Change user names in SAS® Fraud Management


This SAS KB article is designed to help business and technical stakeholders understand the basic rationale, steps, and implications of user name changes, while maintaining audit integrity and minimizing operational risk.

Table of Contents

Why You Cannot Change User Names in the User Interface (UI)

You cannot modify user names directly in the SAS Fraud Management web interface. This limitation is a deliberate security feature to ensure audit compliance and prevent unauthorized identity changes.

Recommended Approach

If you save a user name incorrectly (for example, due to a typographical error), the recommended approach is to delete the user and create a new user with the correct user name. This method ensures audit trail integrity.

Challenges and Considerations

Depending on the number of users and the complexity of roles and teams, the recommended approach might involve significant manual effort. This is especially true when changing authentication sources. (For example, from myid to my.name@company.com.)

SAS Fraud Management does not have this automation built-in because it is so rarely needed, and other priority fixes and enhancements take precedence.

Deferring to your goals, policies, risk tolerance, and preferences, the instructions here might help you to automate significant user name change events or at least prepare you to work with SAS® Professional Services® to do so.

Authentication

A primary use of user names in SAS Fraud Management tables is for authenticating users via a SAS® Metadata Server. Referential integrity (RI) is maintained using the user_id values, so you can change the user_name values for authentication (see Figure 1).

Referential Integrity (RI) for users

Figure 1: Referential Integrity (RI) for users.

Historical Data and Reporting Impact

There are four denormalized columns that store user names for historical reference. You might choose to update these columns for consistency or retain them for audit purposes.

Affected tables.columns:

• fcm_alert.checkout_user
• fcm_error.user_name
• fcm_strategy_user_audit.user_name
• fcm_user_audit.user_name

Decision Point: Update Historical User Names?

You need to evaluate analytic and reporting needs both within SAS Fraud Management and external to SAS Fraud Management to determine your preference.

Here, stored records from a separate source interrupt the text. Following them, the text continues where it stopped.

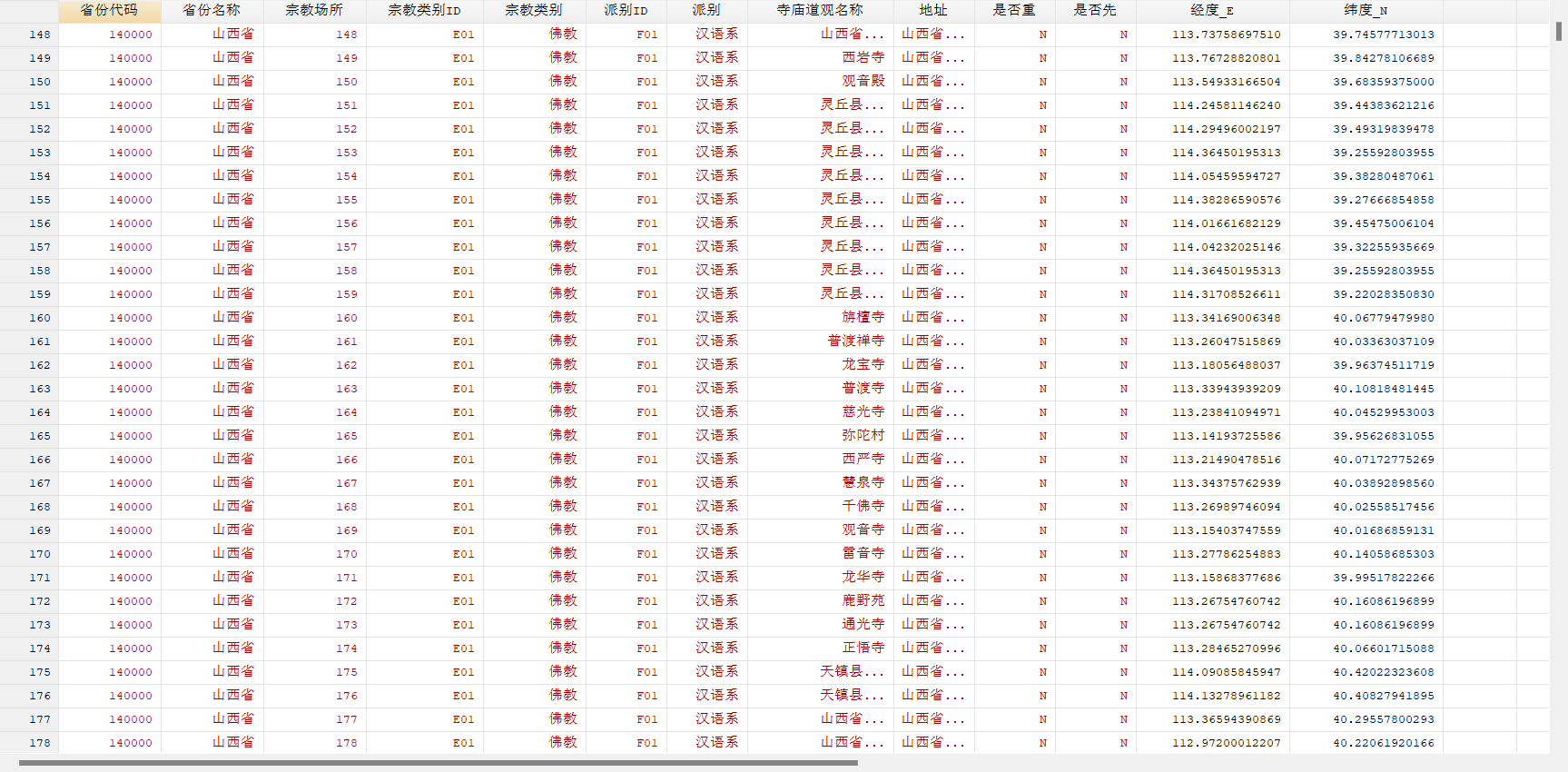Image resolution: width=1568 pixels, height=772 pixels.
Task: Select the 寺庙道观名称 column header
Action: [821, 10]
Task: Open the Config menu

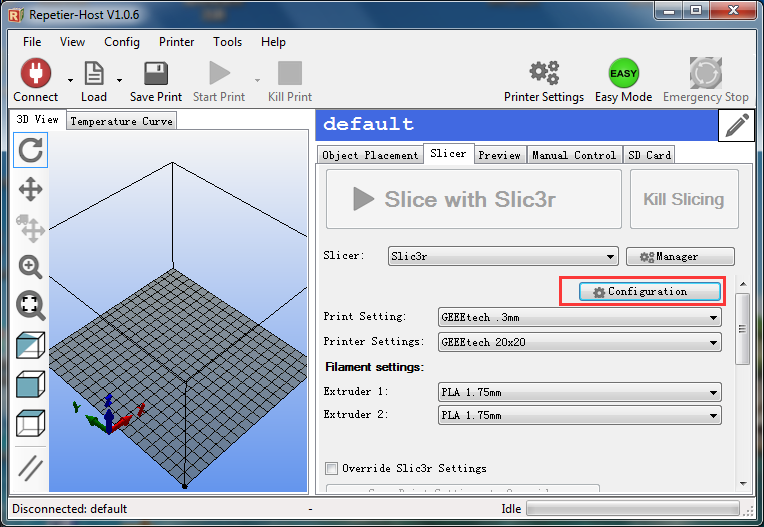Action: pyautogui.click(x=122, y=42)
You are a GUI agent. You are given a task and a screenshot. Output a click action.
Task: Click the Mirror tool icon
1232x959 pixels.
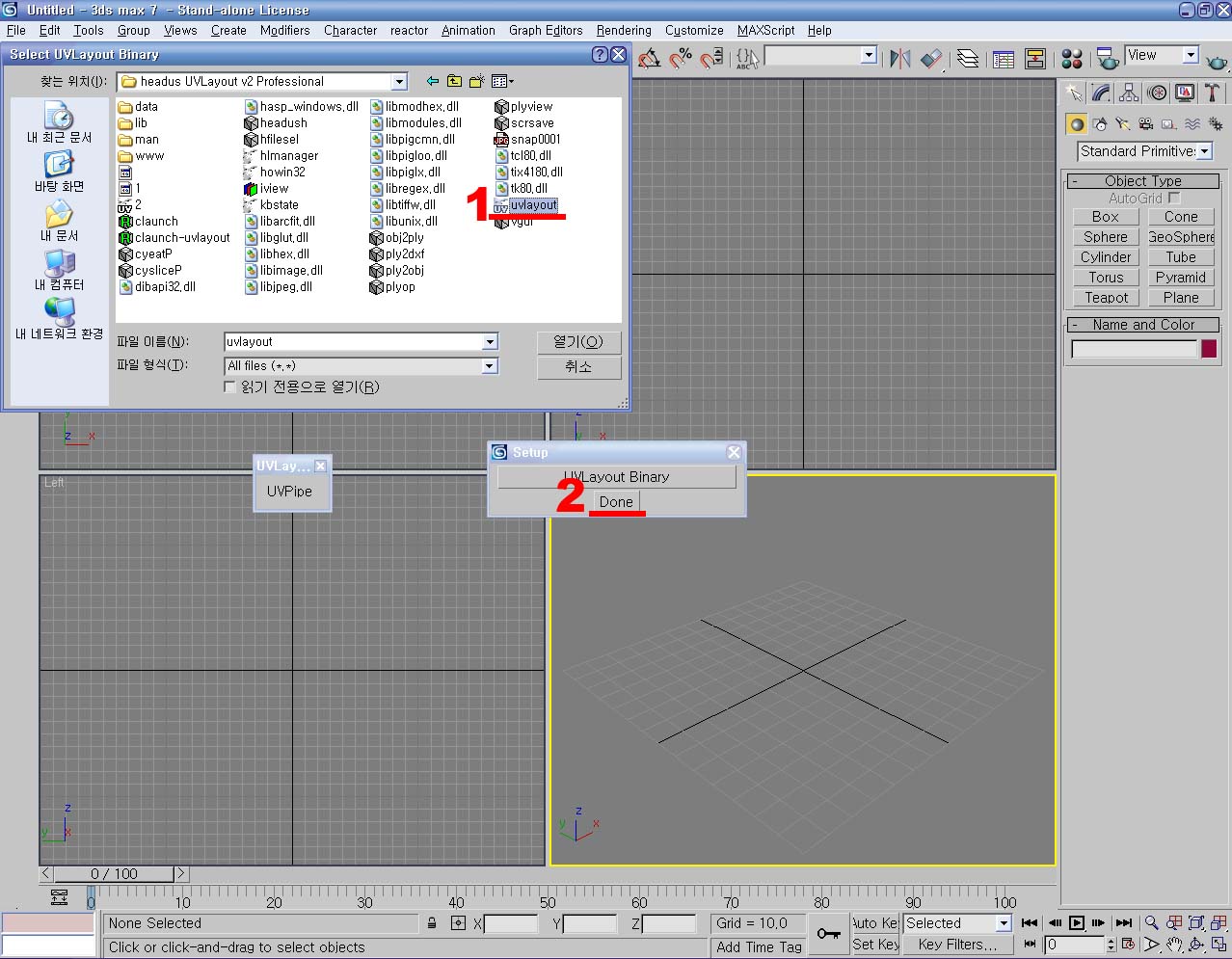coord(899,60)

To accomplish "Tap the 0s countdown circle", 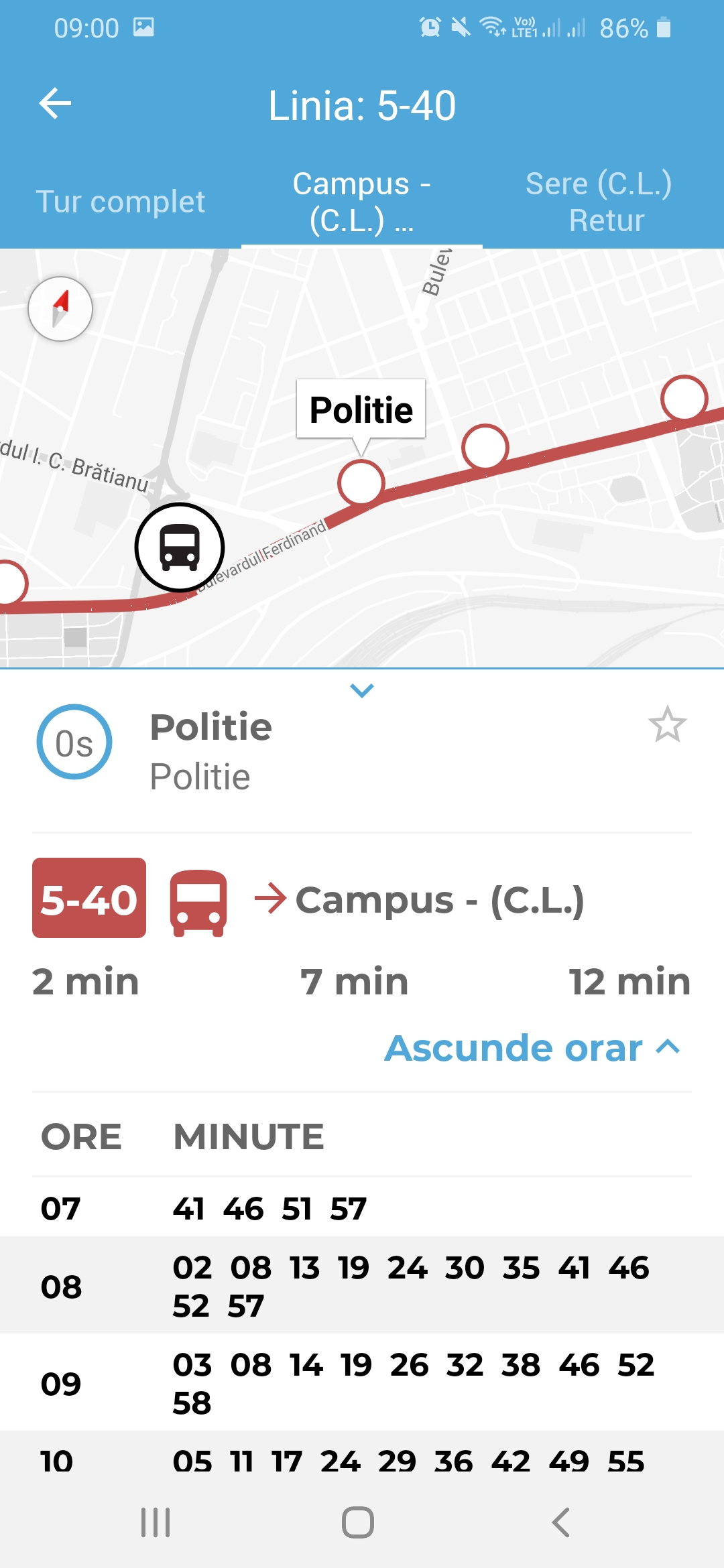I will [x=74, y=742].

In all cases, it is recommended that you create and retain a time-stamped external mapping of old-to-new user names to bridge any gaps for analytics and reporting. This process ensures audit integrity.

Managing Metadata After user name Changes

SAS Fraud Management Job 3 synchronizes the SAS® Open Metadata Repository (OMR) with SAS Fraud Management users but does not delete user definitions from the SAS Open Metadata Repository. Users who are logically deleted in SAS Fraud Management are removed from the RSTUDIO group, which prevents further access to SAS Fraud Management using the old user names.

You might optionally clean up the SAS Open Metadata Repository using SAS® Management Console or programmatically with optional assistance from SAS Professional Services.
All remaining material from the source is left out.